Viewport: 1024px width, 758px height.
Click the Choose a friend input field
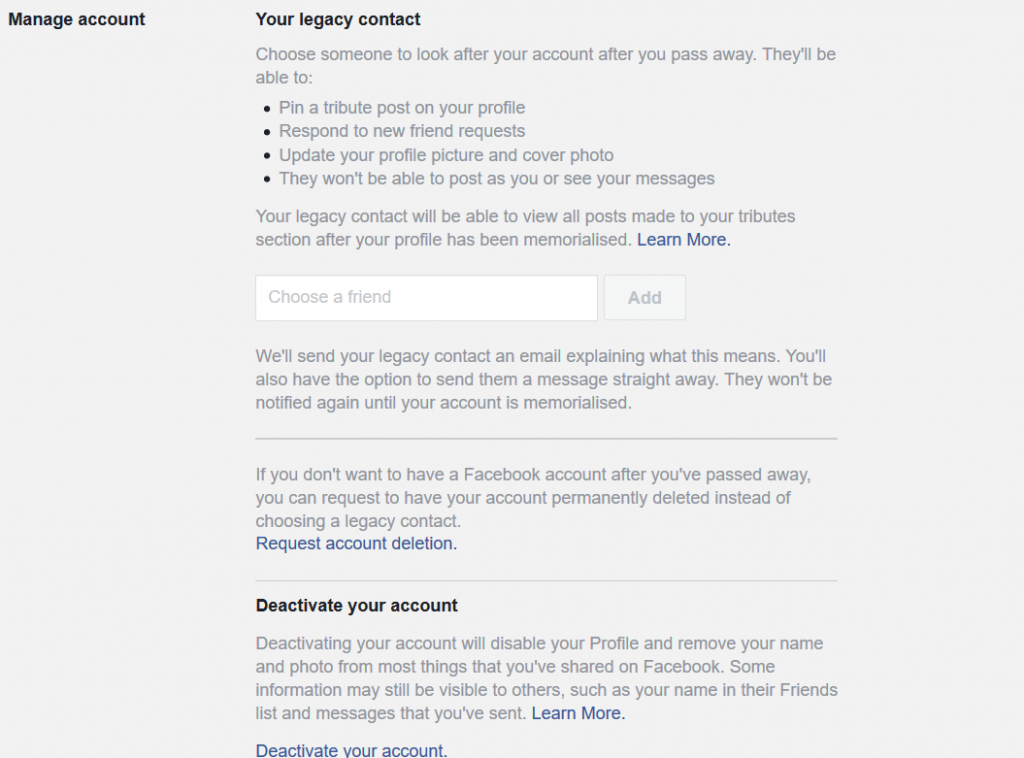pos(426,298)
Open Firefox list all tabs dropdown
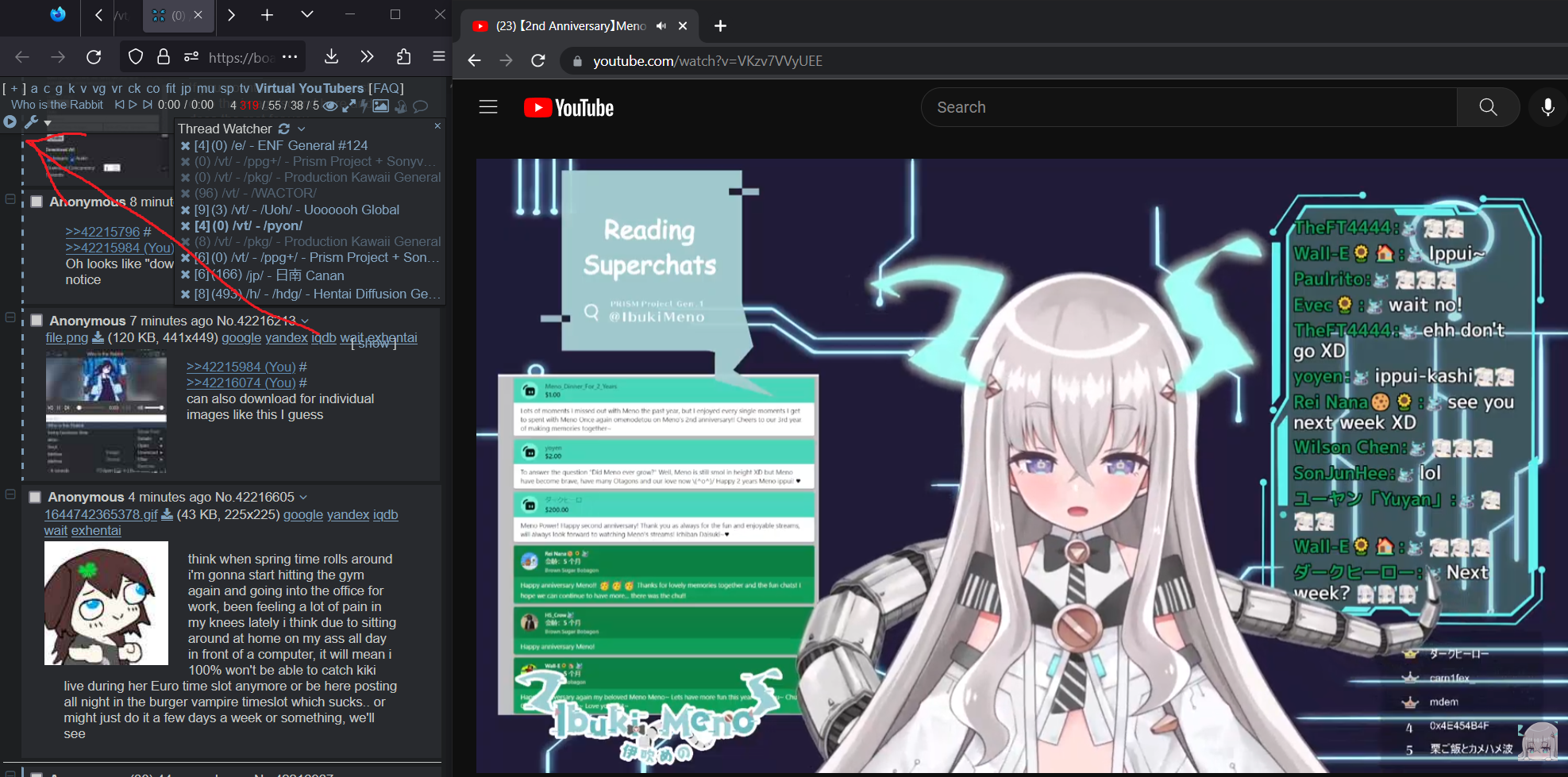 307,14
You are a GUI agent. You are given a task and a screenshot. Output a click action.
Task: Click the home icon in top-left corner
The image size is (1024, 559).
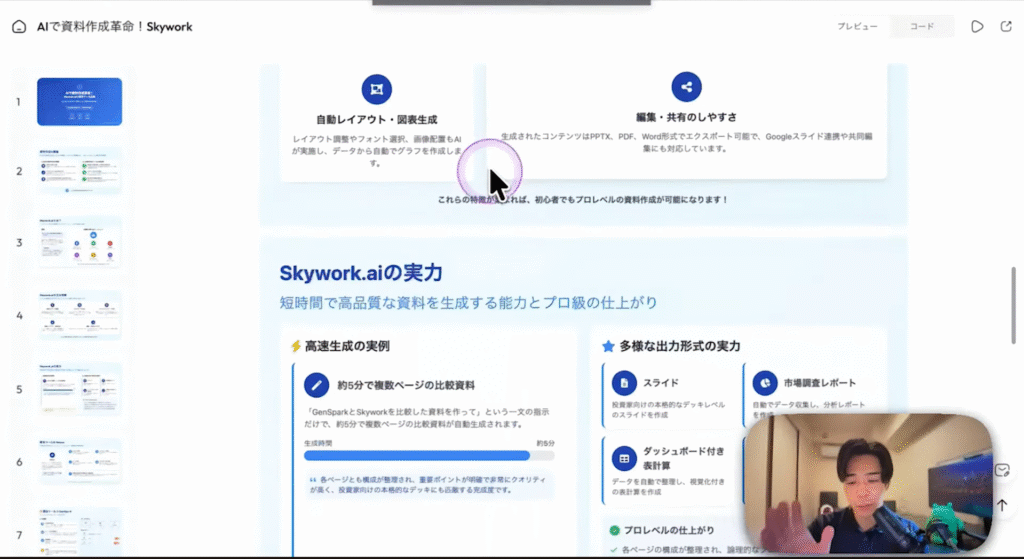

== == ==

# Assignment:
The reply should contain all of the data above, word for word, with no pictures.

# Result:
Viewport: 1024px width, 758px height.
Click the Choose a friend input field
pos(426,298)
Open Firefox list all tabs dropdown
 307,14
You are a GUI agent. You are given a task and a screenshot. Output a click action.
Task: Click the home icon in top-left corner
The image size is (1024, 559).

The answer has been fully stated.